The objective of this study was to investigate the marginal discrepancy of a fixed dental prosthesis made by the milling-sintering method using a presintered Co-Cr alloy in clinical cases. The metal-ceramic prosthesis made by implementing the milling-sintering method demonstrated marginal adaptations similar to that produced by the casting technique. The results of the present study are in close agreement with those of recent in vitro studies.112122 Kocaağaoğlu et al.21 showed that the milling-sintering method had an outcome equivalent to the hard-milling method and was superior to the casting or 3D printing methods. Pasali et al.22 reported the application of milling-sintering method to single implant-supported metal-ceramic crowns. The results of the study revealed that the marginal fit of crowns prepared by the milling-sintering method produced acceptable values (< 120 µm). The accuracy of the milling-sintering method in a full-arch framework design on an edentulous implant model was verified in the study conducted by Woo et al.11 The marginal discrepancy in the milling-sintering group was comparable with that in the hard-milling group and better than that in the conventional casting group.

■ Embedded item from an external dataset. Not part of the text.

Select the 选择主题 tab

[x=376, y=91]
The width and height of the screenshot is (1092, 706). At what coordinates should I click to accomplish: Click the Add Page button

Since the introduction of presintered Co-Cr alloys to dentistry, fundamental characteristics of the material have been investigated. Biological response from the material itself is important to avoid harmful effects such as metal allergies and cell toxicity because dental prosthetic material has the potential to function in the oral cavity for a long-time period in close contact with the tissues. It was reported that the presintered Co-Cr soft alloys do not induce harmful biologic responses compared with those induced by conventional casting alloys.23 Inductively coupled plasma-mass spectroscopy showed higher fibroblast viability with smaller release of Co ions in the specimens made by a presintered Co-Cr alloy.23 With regard to mechanical property, it has been known that the products made by presintered alloys have high ductility, which could facilitate effective burnishing of prosthesis in a clinical setting.24 In another study that compared the mechanical properties of Co-Cr alloys using a tensile test, specimens produced by presintered alloys showed greater elongation, whereas specimens produced by 3D printing powders showed higher proof strength.25 Sintering after the milling process is inevitable for a presintered alloy to be in the fully sintered state. The effect of sintering temperatures on the mechanical properties of a presintered Co-Cr alloy was examined, and the result indicated that over-sintering, about 1350℃, is better than under-sintering in terms of strength. It also showed that the number and size of the pores in the microstructure were largely related to the sintering temperature.26

To the best of our knowledge, our study is the first to provide clinical data on the marginal fit of fixed dental prosthesis fabricated using a presintered Co-Cr alloy and comparative results for the misfit of prosthesis fabricated using the conventional casting method in the same subject. Even though this article showed the clinical accuracy of the milling-sintering method, large-scale randomized controlled clinical studies are necessary for confirming the results of this study. Moreover, various types of prosthesis design, such as multi-unit or tooth-supported, need to be included in further studies to extend the application of this fabrication method.

Within the limitations of this study, the marginal fit of a fixed dental prosthesis made by the milling-sintering method with a presintered Co-Cr alloy was equivalent to that of the casting method in clinical use. Presintered soft alloys could be an alternative to casting alloys and fully sintered hard alloys in dental prostheses.